Consigne a
En renommant "location" en "position" et sans rien modifier d'autre, reproduisez les enregistrements depuis leur première ligne jusqu'à la ligne contenant "Y: 160.93 is" incluse.

Texte à lire

Cette aventure collective née dans un centre de demandeurs d’asile s’est plusieurs fois réinventée et peut compter sur de nombreux bénévoles. CD92/Willy Labre

Lauréate de l’appel à projets départemental Progr’ESS en 2022, l’association antonienne accueille et forme des réfugiés et des personnes fragilisées dans son atelier, tout en redonnant vie à des tissus sortis du placard ou de l’entrepôt.

Sans le bourdonnement des surjeteuses, on entendrait une mouche voler. Penchés sur leur machine ou maniant l’aiguille, les couturiers procèdent au montage du vêtement avec des gestes sûrs et minutieux. Ample et léger, c’est un kimono réalisé dans trois motifs différents : uni, tartan et pied-de-poule. Cette petite série pour une « vraie créatrice parisienne » est un tournant pour le jeune atelier de confection. « C’est la première fois que l’on travaille avec une marque de cette importance, on a mis toute l’équipe dessus », confie Catherine Chapron, présidente de Reprise. Également sur la table, douze exemplaires d’un poncho destiné à une association amie, que la présidente imagine déjà décliné « en vêtement de pluie » ou « dans une version cocooning ». Il a été dessiné « par l’une de nos bénévoles qui conçoit d’ordinaire des vêtements de moto ». À ce jour, ils sont une trentaine à prêter main forte dans tous les domaines : création de nouvelles pièces siglées Reprise, transmission des techniques de couture, gestion des stocks et administratif…

Le parcours d’insertion ne fait que commencer pour ces couturiers, embauchés à raison de seize heures par semaine maximum.© CD92/Willy Labre

« Objets merveilleux »

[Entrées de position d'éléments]

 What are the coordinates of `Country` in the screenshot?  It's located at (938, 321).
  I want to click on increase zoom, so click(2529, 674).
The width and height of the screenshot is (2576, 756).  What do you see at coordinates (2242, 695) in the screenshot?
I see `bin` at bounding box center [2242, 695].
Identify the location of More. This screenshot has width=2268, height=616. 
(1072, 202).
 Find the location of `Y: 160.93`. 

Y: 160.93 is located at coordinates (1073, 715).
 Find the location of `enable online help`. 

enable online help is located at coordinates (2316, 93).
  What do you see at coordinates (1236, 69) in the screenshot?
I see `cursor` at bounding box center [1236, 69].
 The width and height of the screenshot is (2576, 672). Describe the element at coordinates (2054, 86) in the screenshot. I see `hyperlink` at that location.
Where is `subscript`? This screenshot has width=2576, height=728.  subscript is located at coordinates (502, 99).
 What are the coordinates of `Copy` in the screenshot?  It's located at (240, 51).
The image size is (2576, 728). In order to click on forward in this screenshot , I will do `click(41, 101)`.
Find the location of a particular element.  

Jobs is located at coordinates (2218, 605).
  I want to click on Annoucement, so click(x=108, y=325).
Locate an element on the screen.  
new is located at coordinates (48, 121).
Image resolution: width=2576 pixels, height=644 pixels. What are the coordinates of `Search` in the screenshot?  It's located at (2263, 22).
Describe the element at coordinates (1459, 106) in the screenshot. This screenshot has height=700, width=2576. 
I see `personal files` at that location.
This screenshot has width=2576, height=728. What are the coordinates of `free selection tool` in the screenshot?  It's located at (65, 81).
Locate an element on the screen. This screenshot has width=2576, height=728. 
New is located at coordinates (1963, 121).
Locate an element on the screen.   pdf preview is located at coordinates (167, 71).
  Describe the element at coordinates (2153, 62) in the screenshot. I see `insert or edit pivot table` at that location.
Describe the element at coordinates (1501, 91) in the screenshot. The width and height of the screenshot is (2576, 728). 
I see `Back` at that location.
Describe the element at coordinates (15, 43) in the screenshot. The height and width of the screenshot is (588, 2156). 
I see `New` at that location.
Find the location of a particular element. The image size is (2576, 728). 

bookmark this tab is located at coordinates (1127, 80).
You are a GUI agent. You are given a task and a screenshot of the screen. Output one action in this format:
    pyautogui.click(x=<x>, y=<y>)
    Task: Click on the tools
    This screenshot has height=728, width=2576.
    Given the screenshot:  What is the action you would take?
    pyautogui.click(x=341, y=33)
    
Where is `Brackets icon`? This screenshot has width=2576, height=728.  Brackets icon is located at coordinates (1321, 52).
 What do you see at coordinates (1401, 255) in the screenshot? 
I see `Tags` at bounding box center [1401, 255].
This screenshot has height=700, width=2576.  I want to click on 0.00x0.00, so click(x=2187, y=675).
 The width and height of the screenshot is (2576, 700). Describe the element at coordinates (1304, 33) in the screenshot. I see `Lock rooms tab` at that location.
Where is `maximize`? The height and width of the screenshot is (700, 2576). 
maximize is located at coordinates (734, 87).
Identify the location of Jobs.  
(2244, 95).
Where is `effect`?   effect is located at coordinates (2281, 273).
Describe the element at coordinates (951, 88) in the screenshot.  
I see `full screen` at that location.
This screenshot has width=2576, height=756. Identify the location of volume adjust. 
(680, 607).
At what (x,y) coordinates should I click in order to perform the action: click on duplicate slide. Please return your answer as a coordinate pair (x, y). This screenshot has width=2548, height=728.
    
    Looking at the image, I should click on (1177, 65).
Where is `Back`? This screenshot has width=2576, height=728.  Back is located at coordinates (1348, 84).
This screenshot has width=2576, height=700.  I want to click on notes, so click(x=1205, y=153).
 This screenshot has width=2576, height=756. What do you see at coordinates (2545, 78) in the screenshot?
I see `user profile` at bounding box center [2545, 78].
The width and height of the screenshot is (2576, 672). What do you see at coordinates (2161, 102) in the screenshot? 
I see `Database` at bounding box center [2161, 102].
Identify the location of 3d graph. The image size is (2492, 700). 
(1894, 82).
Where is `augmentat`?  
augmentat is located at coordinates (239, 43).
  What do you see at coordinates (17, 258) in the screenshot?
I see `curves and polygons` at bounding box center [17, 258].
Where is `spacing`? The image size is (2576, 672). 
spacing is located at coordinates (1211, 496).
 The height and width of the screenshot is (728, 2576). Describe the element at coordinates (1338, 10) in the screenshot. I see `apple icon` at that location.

Consigne b
Résumez le texte en deux phrases.

Solution a
 What are the coordinates of `Country` in the screenshot?  It's located at (938, 321).
  I want to click on increase zoom, so click(2529, 674).
The width and height of the screenshot is (2576, 756).  What do you see at coordinates (2242, 695) in the screenshot?
I see `bin` at bounding box center [2242, 695].
Identify the position of More. This screenshot has width=2268, height=616. 
(1072, 202).
 Find the position of `Y: 160.93`. 

Y: 160.93 is located at coordinates (1073, 715).

Solution b
Lauréate de l'appel à projets départemental Progr'ESS en 2022, l'association antonienne Reprise accueille et forme des réfugiés et des personnes fragilisées dans son atelier, tout en redonnant vie à des tissus sortis du placard ou de l'entrepôt. L'atelier y confectionne une petite série de kimonos pour une créatrice parisienne, sa première collaboration avec une marque de cette importance, ainsi que douze ponchos pour une association amie, avec l'aide d'une trentaine de bénévoles.